→ Stored entries
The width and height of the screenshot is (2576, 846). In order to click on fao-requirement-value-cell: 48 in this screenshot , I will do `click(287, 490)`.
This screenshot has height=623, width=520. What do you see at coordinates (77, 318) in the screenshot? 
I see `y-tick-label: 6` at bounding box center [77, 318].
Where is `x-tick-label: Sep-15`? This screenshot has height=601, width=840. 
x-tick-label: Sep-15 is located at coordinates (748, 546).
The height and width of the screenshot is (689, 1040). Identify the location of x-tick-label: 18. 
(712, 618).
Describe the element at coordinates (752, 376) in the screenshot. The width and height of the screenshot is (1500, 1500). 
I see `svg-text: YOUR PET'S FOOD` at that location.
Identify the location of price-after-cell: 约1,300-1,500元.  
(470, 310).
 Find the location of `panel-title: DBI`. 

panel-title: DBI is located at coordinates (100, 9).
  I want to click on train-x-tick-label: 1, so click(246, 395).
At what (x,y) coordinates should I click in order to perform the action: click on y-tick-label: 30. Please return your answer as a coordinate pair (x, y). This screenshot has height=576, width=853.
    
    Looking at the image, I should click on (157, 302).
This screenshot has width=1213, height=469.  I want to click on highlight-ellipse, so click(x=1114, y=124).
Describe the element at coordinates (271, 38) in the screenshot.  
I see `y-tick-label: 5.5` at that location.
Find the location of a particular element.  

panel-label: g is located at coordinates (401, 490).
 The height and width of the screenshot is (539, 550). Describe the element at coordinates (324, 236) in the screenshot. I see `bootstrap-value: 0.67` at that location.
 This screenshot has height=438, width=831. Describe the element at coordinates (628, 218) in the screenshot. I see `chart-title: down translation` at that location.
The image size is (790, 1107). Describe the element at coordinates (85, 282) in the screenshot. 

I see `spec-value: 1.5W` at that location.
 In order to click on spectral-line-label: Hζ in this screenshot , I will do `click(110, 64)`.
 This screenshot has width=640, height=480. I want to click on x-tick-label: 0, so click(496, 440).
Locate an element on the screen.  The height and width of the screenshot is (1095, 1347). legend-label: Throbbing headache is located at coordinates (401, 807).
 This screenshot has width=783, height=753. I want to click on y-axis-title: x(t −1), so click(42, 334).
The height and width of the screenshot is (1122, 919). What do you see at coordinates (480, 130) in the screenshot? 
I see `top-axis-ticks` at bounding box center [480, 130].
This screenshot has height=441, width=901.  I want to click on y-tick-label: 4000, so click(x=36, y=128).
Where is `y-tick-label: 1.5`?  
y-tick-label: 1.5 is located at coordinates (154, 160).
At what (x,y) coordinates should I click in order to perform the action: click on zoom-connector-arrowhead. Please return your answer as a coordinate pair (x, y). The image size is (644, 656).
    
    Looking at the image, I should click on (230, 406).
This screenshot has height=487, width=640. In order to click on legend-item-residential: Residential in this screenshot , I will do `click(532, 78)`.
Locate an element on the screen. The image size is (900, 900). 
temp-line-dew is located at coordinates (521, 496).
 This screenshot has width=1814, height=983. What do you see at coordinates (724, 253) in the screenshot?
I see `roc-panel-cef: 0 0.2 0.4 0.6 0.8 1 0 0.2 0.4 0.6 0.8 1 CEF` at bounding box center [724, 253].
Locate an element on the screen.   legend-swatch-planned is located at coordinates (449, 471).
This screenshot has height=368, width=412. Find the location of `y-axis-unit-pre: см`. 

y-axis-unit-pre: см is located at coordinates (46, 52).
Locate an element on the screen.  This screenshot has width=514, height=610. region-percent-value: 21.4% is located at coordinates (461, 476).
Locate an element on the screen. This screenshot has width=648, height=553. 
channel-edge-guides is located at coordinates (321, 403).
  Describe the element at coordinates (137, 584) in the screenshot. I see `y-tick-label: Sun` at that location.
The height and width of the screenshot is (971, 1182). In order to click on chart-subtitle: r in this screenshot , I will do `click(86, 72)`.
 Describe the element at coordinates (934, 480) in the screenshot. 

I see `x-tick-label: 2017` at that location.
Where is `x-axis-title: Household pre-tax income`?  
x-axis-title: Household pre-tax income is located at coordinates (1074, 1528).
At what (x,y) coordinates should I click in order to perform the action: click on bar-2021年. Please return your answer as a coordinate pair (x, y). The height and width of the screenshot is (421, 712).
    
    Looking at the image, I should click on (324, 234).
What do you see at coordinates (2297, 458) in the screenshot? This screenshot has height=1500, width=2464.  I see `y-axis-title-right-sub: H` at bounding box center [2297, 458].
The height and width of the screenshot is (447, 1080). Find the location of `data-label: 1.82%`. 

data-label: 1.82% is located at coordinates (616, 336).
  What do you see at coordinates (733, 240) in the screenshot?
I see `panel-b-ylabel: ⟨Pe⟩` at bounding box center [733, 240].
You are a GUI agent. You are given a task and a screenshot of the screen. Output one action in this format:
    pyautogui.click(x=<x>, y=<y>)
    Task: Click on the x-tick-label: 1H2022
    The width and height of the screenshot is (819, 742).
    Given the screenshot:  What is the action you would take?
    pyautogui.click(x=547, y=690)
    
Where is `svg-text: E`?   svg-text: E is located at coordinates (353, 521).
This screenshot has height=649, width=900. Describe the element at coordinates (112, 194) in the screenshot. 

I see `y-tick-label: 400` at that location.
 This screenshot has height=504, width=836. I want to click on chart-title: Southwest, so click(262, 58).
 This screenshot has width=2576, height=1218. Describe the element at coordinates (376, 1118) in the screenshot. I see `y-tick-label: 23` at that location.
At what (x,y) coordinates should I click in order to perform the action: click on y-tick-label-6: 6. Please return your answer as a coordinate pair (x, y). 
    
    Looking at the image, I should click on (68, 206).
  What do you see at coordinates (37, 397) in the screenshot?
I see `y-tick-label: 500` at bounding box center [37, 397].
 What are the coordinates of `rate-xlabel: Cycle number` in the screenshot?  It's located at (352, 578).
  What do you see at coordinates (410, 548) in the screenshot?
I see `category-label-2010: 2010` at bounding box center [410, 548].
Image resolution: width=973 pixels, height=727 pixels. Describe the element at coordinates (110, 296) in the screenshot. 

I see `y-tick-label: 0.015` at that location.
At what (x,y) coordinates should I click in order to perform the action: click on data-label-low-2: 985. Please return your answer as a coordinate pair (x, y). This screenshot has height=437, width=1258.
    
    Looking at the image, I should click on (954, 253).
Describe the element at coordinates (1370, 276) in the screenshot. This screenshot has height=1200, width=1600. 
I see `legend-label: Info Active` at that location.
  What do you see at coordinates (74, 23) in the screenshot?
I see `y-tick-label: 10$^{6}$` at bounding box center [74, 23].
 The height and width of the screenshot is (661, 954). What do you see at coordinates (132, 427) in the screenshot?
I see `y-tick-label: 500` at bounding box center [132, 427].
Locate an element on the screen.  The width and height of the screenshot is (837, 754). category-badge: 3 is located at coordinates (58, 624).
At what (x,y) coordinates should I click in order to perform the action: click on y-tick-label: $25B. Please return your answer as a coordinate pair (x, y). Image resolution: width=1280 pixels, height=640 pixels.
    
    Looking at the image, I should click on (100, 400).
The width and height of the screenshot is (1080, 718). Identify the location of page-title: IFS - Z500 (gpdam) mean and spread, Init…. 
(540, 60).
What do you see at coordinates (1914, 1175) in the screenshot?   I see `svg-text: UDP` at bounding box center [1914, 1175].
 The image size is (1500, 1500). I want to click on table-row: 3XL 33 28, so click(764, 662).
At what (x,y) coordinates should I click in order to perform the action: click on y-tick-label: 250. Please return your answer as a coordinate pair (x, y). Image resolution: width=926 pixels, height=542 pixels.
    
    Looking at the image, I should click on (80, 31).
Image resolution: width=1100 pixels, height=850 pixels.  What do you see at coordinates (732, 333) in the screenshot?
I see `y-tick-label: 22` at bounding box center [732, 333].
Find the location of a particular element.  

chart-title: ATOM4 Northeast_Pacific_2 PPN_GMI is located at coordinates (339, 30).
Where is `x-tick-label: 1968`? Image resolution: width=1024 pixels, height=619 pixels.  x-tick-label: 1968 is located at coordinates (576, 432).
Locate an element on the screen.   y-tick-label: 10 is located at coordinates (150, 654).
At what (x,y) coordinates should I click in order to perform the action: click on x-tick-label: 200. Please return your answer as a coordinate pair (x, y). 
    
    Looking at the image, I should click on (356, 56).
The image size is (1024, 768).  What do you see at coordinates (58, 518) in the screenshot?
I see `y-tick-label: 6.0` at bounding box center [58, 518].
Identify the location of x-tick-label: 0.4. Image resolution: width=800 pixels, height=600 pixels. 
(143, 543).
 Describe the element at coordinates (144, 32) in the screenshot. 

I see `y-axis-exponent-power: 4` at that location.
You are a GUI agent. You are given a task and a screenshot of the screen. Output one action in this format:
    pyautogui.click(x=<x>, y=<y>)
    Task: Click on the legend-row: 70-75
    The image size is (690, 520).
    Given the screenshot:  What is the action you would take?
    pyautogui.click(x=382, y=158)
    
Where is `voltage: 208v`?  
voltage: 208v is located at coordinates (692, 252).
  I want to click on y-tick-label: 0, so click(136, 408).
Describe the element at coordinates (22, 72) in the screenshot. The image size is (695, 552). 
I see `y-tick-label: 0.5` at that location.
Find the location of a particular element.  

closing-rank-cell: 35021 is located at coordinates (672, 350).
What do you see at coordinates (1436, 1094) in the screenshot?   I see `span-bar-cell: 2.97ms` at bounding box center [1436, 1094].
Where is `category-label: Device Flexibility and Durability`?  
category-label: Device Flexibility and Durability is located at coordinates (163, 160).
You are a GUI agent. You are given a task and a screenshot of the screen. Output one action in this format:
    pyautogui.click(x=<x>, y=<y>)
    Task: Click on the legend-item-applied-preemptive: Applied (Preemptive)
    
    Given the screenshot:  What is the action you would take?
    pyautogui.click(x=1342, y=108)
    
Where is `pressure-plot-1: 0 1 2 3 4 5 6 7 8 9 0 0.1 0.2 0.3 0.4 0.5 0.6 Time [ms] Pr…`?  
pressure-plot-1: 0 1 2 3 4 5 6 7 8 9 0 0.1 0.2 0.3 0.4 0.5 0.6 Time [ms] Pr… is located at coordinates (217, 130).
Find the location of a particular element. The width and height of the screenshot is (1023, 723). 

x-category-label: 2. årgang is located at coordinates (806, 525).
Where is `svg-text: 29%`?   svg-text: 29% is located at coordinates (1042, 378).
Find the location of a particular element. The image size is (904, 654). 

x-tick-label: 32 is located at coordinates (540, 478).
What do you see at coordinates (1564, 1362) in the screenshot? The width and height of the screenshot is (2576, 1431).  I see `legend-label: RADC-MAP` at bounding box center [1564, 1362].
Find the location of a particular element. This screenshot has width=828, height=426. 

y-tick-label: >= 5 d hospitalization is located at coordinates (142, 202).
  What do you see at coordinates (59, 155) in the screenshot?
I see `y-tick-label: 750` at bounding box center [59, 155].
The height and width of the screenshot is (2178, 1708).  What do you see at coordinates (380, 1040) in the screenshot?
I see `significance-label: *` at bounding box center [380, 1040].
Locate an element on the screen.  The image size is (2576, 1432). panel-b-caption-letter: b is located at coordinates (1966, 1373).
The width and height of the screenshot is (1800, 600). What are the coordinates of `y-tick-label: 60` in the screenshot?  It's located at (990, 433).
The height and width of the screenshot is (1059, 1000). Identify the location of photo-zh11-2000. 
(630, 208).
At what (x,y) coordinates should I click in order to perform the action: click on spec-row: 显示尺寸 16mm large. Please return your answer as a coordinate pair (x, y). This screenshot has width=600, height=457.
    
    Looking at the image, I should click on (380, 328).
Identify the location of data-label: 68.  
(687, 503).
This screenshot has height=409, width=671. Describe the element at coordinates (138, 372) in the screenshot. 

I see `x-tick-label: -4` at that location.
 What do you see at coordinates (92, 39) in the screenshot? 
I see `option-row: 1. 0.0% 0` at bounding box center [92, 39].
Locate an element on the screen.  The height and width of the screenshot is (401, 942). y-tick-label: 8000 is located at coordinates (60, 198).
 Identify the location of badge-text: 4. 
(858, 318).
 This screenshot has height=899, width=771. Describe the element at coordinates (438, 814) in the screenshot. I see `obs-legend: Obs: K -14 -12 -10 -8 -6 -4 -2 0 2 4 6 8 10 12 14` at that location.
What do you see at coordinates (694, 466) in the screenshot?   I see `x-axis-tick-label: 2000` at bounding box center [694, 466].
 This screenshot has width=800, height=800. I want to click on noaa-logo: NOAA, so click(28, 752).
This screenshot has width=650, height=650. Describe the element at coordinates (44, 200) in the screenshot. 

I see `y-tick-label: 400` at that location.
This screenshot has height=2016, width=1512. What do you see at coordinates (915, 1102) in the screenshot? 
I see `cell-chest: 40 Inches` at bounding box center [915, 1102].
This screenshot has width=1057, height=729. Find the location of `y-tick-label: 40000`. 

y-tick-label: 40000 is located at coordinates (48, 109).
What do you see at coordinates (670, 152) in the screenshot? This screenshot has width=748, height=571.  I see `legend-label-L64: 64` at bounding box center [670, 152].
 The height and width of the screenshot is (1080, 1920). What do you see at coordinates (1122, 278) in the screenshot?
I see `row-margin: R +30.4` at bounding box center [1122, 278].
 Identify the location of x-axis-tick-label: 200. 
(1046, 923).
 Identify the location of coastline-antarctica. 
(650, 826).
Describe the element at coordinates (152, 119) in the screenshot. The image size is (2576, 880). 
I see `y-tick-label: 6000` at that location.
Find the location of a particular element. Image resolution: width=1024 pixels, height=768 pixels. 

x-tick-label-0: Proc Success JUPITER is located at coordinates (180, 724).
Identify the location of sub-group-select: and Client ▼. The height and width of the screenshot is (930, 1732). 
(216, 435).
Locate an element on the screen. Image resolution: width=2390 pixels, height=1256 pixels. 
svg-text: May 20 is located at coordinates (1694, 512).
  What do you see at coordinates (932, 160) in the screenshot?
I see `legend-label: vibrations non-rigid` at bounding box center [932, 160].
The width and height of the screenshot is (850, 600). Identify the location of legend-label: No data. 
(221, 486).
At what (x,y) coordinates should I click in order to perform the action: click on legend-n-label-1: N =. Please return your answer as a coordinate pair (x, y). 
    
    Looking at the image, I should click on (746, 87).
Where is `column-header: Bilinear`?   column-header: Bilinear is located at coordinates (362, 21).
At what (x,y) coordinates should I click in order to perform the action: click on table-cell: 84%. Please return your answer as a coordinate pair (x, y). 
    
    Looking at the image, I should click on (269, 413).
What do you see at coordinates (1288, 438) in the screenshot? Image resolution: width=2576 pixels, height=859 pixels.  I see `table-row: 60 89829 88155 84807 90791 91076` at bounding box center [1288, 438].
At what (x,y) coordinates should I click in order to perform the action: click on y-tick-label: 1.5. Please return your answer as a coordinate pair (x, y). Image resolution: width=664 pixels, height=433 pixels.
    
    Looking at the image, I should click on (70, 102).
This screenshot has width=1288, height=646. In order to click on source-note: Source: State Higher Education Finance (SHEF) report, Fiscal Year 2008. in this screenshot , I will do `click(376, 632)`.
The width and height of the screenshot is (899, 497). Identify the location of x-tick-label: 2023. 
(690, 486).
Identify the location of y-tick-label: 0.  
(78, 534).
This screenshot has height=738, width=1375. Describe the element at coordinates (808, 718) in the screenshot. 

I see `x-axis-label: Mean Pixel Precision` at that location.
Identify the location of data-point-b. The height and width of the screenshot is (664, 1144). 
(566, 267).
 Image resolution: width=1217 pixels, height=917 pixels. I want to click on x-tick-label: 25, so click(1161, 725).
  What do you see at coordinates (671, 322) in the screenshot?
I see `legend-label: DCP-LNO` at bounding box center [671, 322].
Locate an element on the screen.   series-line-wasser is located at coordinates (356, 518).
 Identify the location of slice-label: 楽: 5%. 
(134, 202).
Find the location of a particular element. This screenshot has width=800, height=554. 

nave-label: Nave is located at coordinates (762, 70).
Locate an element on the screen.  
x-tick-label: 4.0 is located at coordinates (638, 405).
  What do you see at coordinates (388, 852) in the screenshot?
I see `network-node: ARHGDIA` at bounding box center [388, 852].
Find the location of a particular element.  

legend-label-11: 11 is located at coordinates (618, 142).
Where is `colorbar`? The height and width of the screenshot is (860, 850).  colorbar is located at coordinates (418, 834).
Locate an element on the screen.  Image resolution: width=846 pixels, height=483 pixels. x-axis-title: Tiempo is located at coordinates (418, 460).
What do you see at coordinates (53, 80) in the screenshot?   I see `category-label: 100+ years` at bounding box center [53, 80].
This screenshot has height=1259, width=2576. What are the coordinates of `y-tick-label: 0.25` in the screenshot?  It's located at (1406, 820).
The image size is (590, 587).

→ Problem details
Copy the lines above word for word, from the line with "In order to click on spectral-line-label: Hζ" to the line with "Describe the element at coordinates (137, 584)", both included.

→ Result
 In order to click on spectral-line-label: Hζ in this screenshot , I will do `click(110, 64)`.
 This screenshot has width=640, height=480. I want to click on x-tick-label: 0, so click(496, 440).
Locate an element on the screen.  The height and width of the screenshot is (1095, 1347). legend-label: Throbbing headache is located at coordinates (401, 807).
 This screenshot has width=783, height=753. I want to click on y-axis-title: x(t −1), so click(42, 334).
The height and width of the screenshot is (1122, 919). What do you see at coordinates (480, 130) in the screenshot? 
I see `top-axis-ticks` at bounding box center [480, 130].
This screenshot has height=441, width=901.  I want to click on y-tick-label: 4000, so click(x=36, y=128).
Where is `y-tick-label: 1.5`?  
y-tick-label: 1.5 is located at coordinates (154, 160).
At what (x,y) coordinates should I click in order to perform the action: click on zoom-connector-arrowhead. Please return your answer as a coordinate pair (x, y). The image size is (644, 656).
    
    Looking at the image, I should click on (230, 406).
This screenshot has height=487, width=640. In order to click on legend-item-residential: Residential in this screenshot , I will do `click(532, 78)`.
Locate an element on the screen. The image size is (900, 900). 
temp-line-dew is located at coordinates (521, 496).
 This screenshot has width=1814, height=983. What do you see at coordinates (724, 253) in the screenshot?
I see `roc-panel-cef: 0 0.2 0.4 0.6 0.8 1 0 0.2 0.4 0.6 0.8 1 CEF` at bounding box center [724, 253].
Locate an element on the screen.   legend-swatch-planned is located at coordinates (449, 471).
This screenshot has height=368, width=412. Find the location of `y-axis-unit-pre: см`. 

y-axis-unit-pre: см is located at coordinates (46, 52).
Locate an element on the screen.  This screenshot has width=514, height=610. region-percent-value: 21.4% is located at coordinates (461, 476).
Locate an element on the screen. This screenshot has width=648, height=553. 
channel-edge-guides is located at coordinates (321, 403).
  Describe the element at coordinates (137, 584) in the screenshot. I see `y-tick-label: Sun` at that location.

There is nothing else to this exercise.